=== Section Start ===

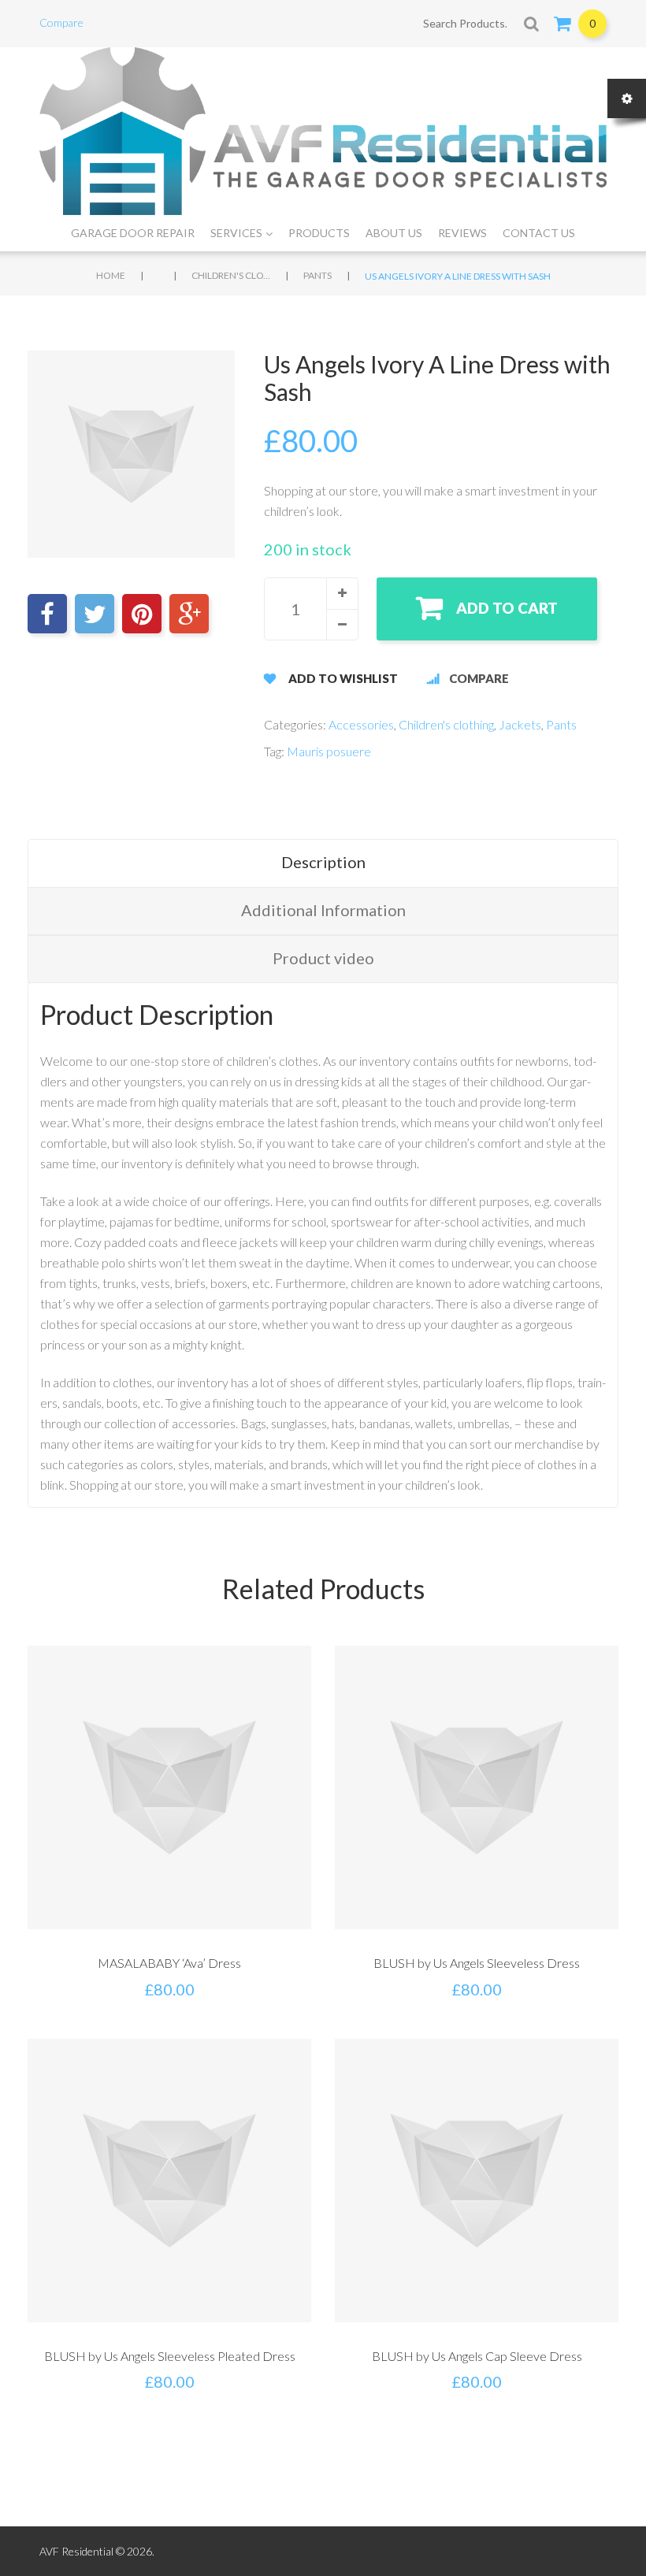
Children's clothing (230, 275)
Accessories (361, 724)
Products (319, 232)
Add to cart (507, 608)
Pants (317, 275)
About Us (394, 232)
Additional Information (323, 909)
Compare (61, 22)
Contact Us (539, 232)
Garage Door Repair (133, 232)
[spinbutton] (311, 608)
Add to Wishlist (343, 678)
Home (110, 275)
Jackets (520, 724)
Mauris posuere (329, 751)
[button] (342, 593)
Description (323, 861)
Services (236, 232)
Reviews (462, 232)
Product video (323, 957)
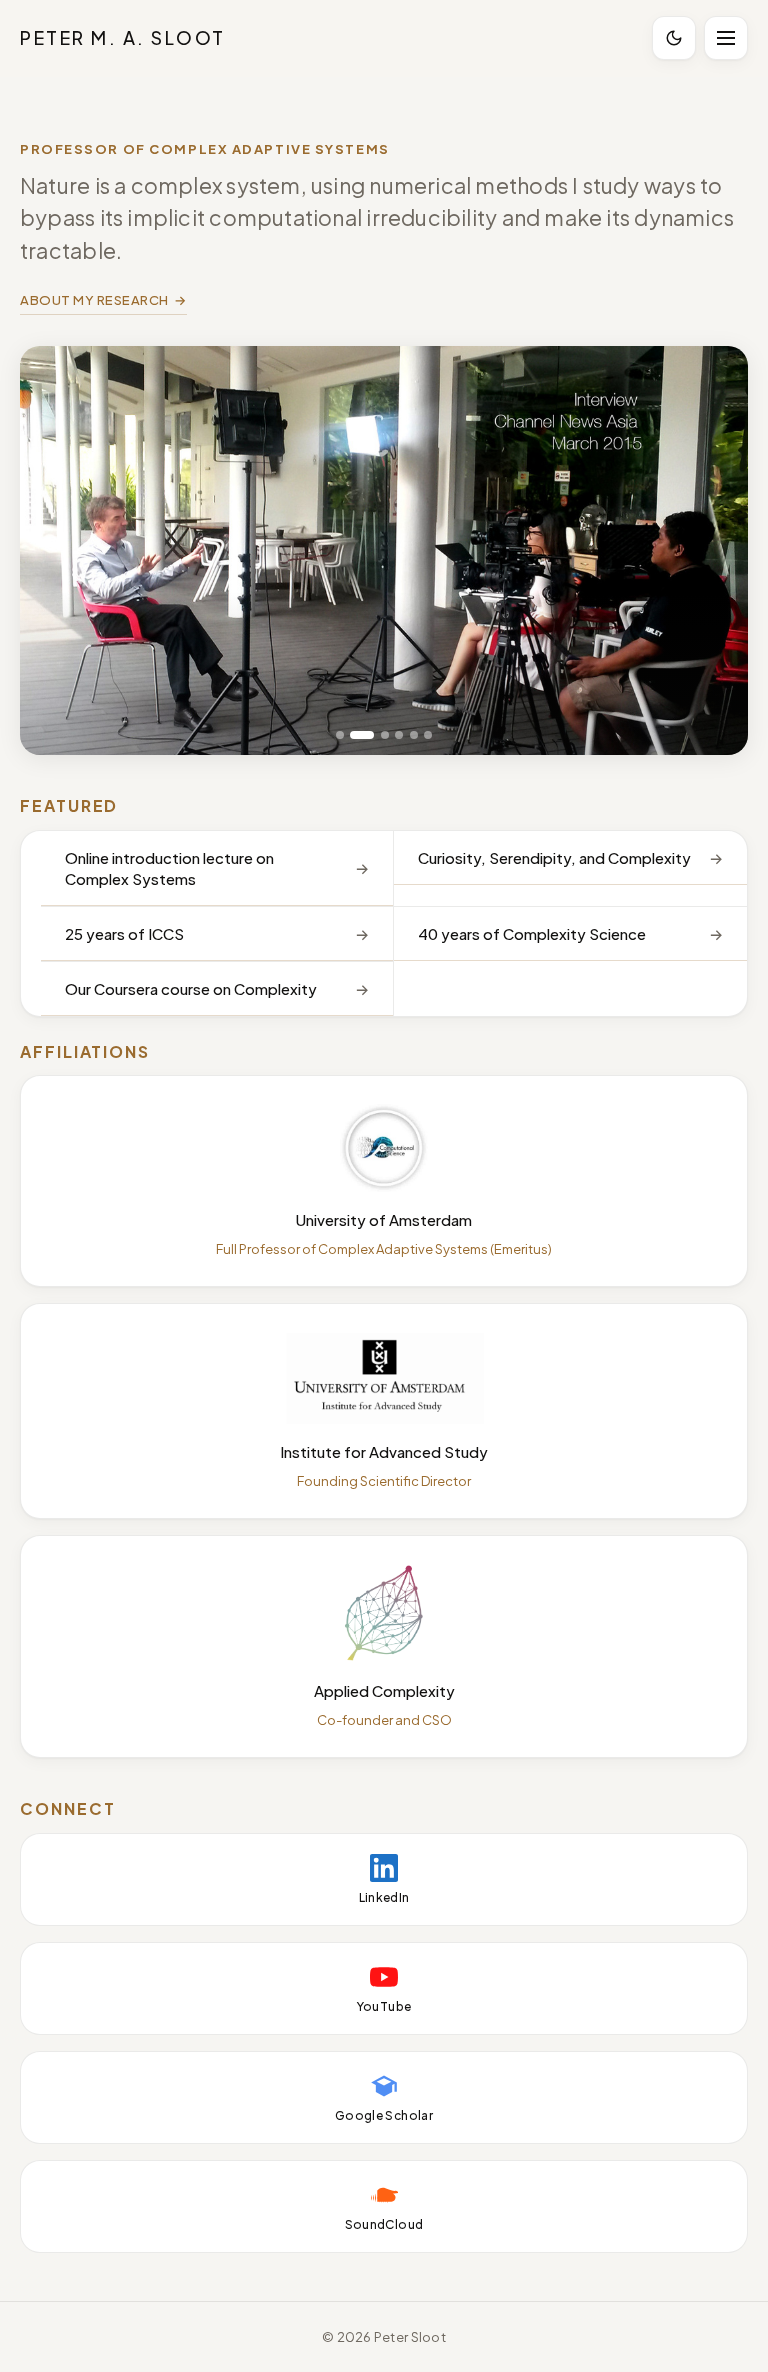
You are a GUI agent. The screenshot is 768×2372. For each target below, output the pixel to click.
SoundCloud (384, 2224)
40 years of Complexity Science (532, 933)
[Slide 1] (340, 735)
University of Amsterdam (384, 1219)
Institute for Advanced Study (384, 1451)
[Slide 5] (414, 735)
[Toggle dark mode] (674, 38)
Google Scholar (384, 2115)
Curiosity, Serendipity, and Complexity (554, 857)
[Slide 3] (385, 735)
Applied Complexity (384, 1690)
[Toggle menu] (726, 38)
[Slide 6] (428, 735)
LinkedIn (384, 1897)
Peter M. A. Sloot (123, 37)
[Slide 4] (399, 735)
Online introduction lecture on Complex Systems (169, 868)
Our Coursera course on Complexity (191, 988)
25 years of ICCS (124, 933)
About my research (94, 300)
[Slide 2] (362, 735)
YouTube (384, 2006)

=== Section End ===

Your copy of the records must be exact and must contain no pictures.

YOUR SOLUTION:
Children's clothing (230, 275)
Accessories (361, 724)
Products (319, 232)
Add to cart (507, 608)
Pants (317, 275)
About Us (394, 232)
Additional Information (323, 909)
Compare (61, 22)
Contact Us (539, 232)
Garage Door Repair (133, 232)
[spinbutton] (311, 608)
Add to Wishlist (343, 678)
Home (110, 275)
Jackets (520, 724)
Mauris posuere (329, 751)
[button] (342, 593)
Description (323, 861)
Services (236, 232)
Reviews (462, 232)
Product video (323, 957)
You are a GUI agent. The screenshot is 768×2372. For each target below, output the pixel to click.
SoundCloud (384, 2224)
40 years of Complexity Science (532, 933)
[Slide 1] (340, 735)
University of Amsterdam (384, 1219)
Institute for Advanced Study (384, 1451)
[Slide 5] (414, 735)
[Toggle dark mode] (674, 38)
Google Scholar (384, 2115)
Curiosity, Serendipity, and Complexity (554, 857)
[Slide 3] (385, 735)
Applied Complexity (384, 1690)
[Toggle menu] (726, 38)
[Slide 6] (428, 735)
LinkedIn (384, 1897)
Peter M. A. Sloot (123, 37)
[Slide 4] (399, 735)
Online introduction lecture on Complex Systems (169, 868)
Our Coursera course on Complexity (191, 988)
25 years of ICCS (124, 933)
About my research (94, 300)
[Slide 2] (362, 735)
YouTube (384, 2006)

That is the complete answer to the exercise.